Royal Opera House, Covent Garden, le 20 septembre

Une silhouette décharnée, comme surgie du fond des âges, s’avance nue, sur un plateau qui ne l’est pas moins, grand ouvert sur le lointain et les dégagements latéraux, tel un trou noir, à l’exception d’une grande forme énigmatique, recouverte de bâches. Elle, c’est Erda, incarnée physiquement par la mannequin et actrice britannique Rose Knox-Peebles (82 ans).

La déesse terre, comme une origine du monde qui aurait vu sa fin, aussi, et, portant les mains à son visage, refuse désormais de le regarder, alors qu’affluent, peut-être, les souvenirs de celle qui  sait «  wie alles war, wie alles wird, wie alles sein wird » (« tout ce qui fut, tout ce qui est, et tout ce qui sera »). À moins qu’elle ne dissimule ses larmes. Car toute vie a déserté le grand frêne du monde, dont des machinistes dévoilent à vue le trône calciné, à demi effondré. À moins que…

Barrie Kosky, dès le début de ce second Ring de sa carrière – le premier, monté à Hanovre, entre 2009 et 2011, l’a laissé « profondément insatisfait » –, embrasse, symboliquement, la totalité du cycle wagnérien. Sans rien révéler, pourtant, au terme de Das Rheingold, de ce qu’en sera la suite, puisqu’une fois encore, au milieu d’une pluie de paillettes accompagnant les dieux au Walhalla, il fait table rase, en vidant la scène de l’arbre qui devrait trôner au centre de la demeure de Hunding, au premier acte de Die Walküre – pour le savoir, il faudra attendre la saison prochaine, car le Covent Garden a décidé d’étaler sa nouvelle Tétralogie sur quatre ans.

Autant que ce seul Prologue permette d’en juger, donc, la vision du metteur en scène australien s’annonce pessimiste, horrifique parfois, mais teintée de cet humour noir qui n’est qu’à lui. Et, surtout, d’une invention théâtrale constamment renouvelée, sans le moindre recours aux gadgets saturant la plupart des productions lyriques d’aujourd’hui, ni désir de faire absolument du neuf – combien, en succombant à la tentation, ont perdu le fil, essentiel, ici plus qu’ailleurs, de la narration ?

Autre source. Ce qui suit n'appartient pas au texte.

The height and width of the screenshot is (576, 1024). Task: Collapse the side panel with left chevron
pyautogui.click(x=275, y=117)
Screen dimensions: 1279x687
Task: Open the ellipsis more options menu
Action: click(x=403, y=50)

Les Filles du Rhin jaillissent littéralement des cavités du tronc pour torturer Alberich – formidable Christopher Purves, dont le mordant compense les décolorations du timbre –, bientôt dans le plus simple appareil. Avant que ne scintille cet or liquide qu’est la sève, depuis les tréfonds de l’arbre mort. D’où sa transformation, au Nibelheim, en une machine infernale, sorte de tire-lait géant, ponctionnant les mamelles asséchées de la déesse terre, mère nourricière.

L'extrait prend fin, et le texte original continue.